While discussing dating preferences with a friend this evening, I realized that the rationale most of us use to benchmark who we'll consider going out with is based on the logical fallacy of the heap (or the Sorites paradox as the logicians call it).
To refresh, the argument (in a nutshell), goes like this: one grain of sand is definitely not a "heap". Neither is two. Neither is three. Taken to its conclusion, no amount of sand would constitute a "heap". So, how do we define a heap?? Let's look at it from the other angle: a million grains of sand (visualize it....ok....got it) is definitely a heap. Now, take one grain away. It's still a heap. Take another. And another. If taking one grain away does not rescind the pile of silicon dioxide's status of "heap", then the logical conclusion is that any amount of sand is a heap. So, a "heap" is no amount of sand AND any amount of sand. (?!!) Thus the paradox.
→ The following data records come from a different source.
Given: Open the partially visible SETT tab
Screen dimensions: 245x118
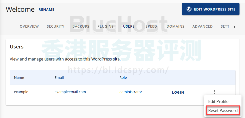Looking at the screenshot, I should click(225, 26).
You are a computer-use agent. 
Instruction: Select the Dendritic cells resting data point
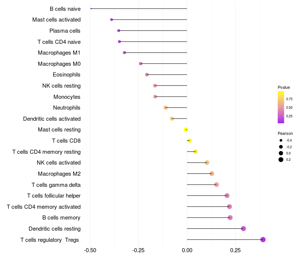point(244,228)
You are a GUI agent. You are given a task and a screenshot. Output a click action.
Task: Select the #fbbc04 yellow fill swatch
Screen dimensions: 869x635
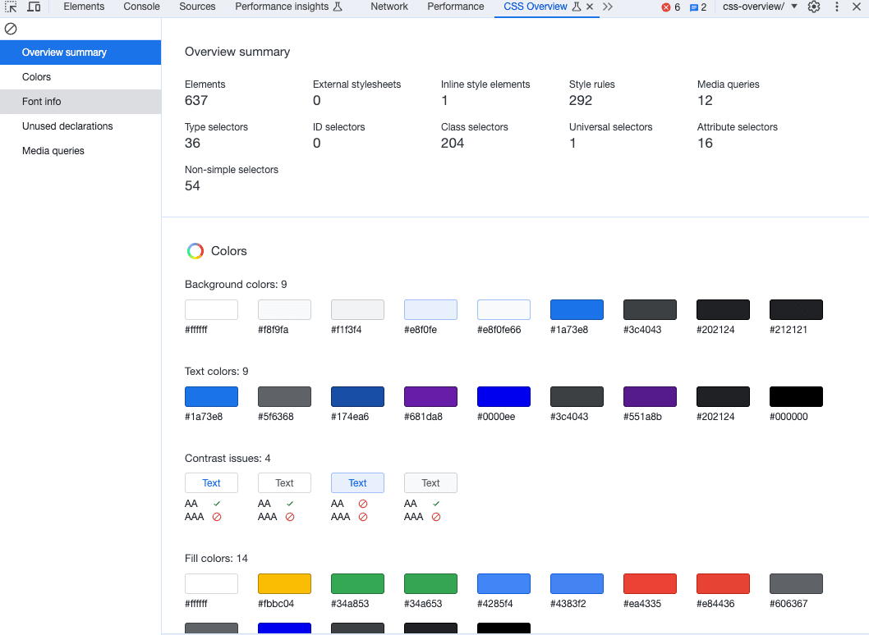point(284,583)
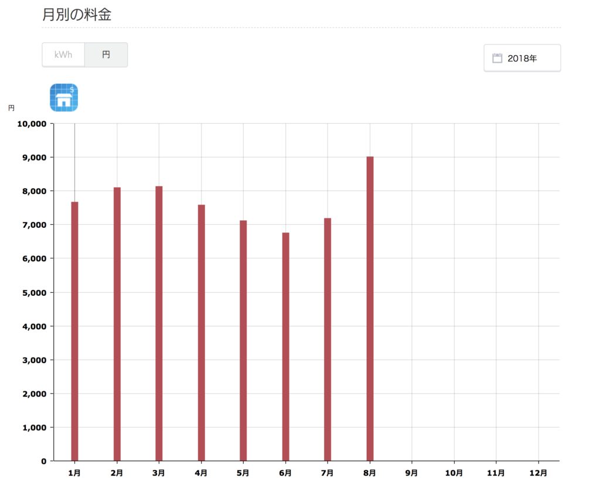Click the 12月 axis label

click(x=538, y=472)
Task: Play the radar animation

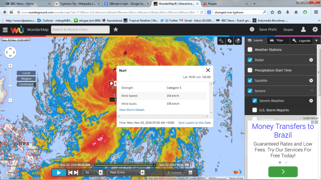Action: point(59,172)
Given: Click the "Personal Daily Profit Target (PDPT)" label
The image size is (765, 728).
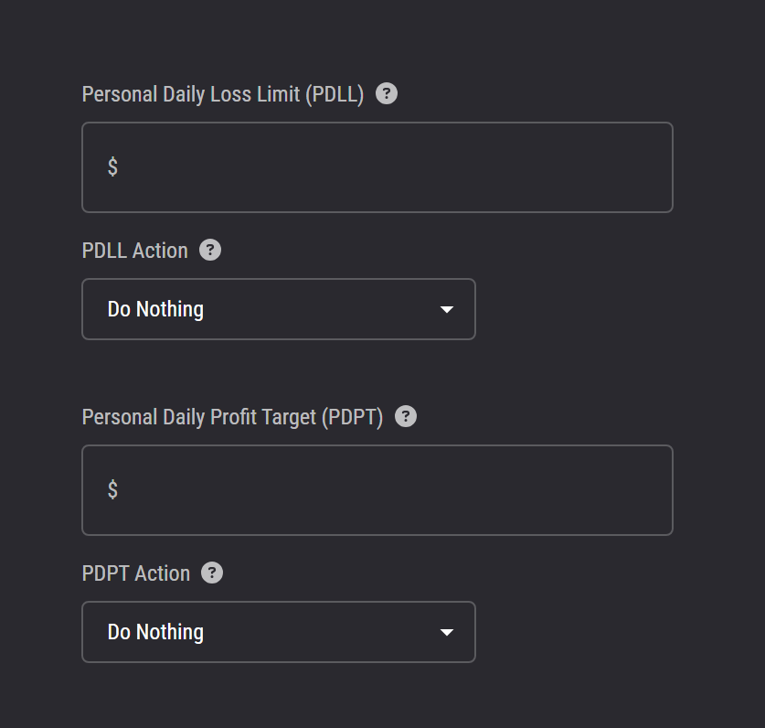Looking at the screenshot, I should coord(232,417).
Now, back to ageism. Say you are 25 years old. You would consider a suitable partner to be anyone who's not "too old". How old is too old for you? 40? Well, if 40 is too old, then 39 (which is almost 40) must also be too old. Same for 38. 37. 36.... See where I'm going here? What if you took a more "glass is half full" approach? Example: "I'd date anyone up to age 40". Well, one could infer from your statement that 38 is not "too old" for you. Neither is 39, neither is 40. But wait....by this logic, 41 shouldn't be too old, nor 42, 43...
Though I am using the example of dating, this benchmarking occurs in many contexts.
In no way am I casting aspersions on those who are picky about choosing a mate. Nor am I advocating cross-generational dating simply for rebellion's sake. Third, I am definitely not taking a stance one way or the other on age-of-consent laws. My point (and I do have one) is that pinpointing an exact age at which one affixes the label "too old" (or "too young", as the case may be) is illogical. And rather arbitrary. After all, how many of us have bent our age "rules" just a bit in order to fit someone we like into our comfort zone?? Not very logical, is it?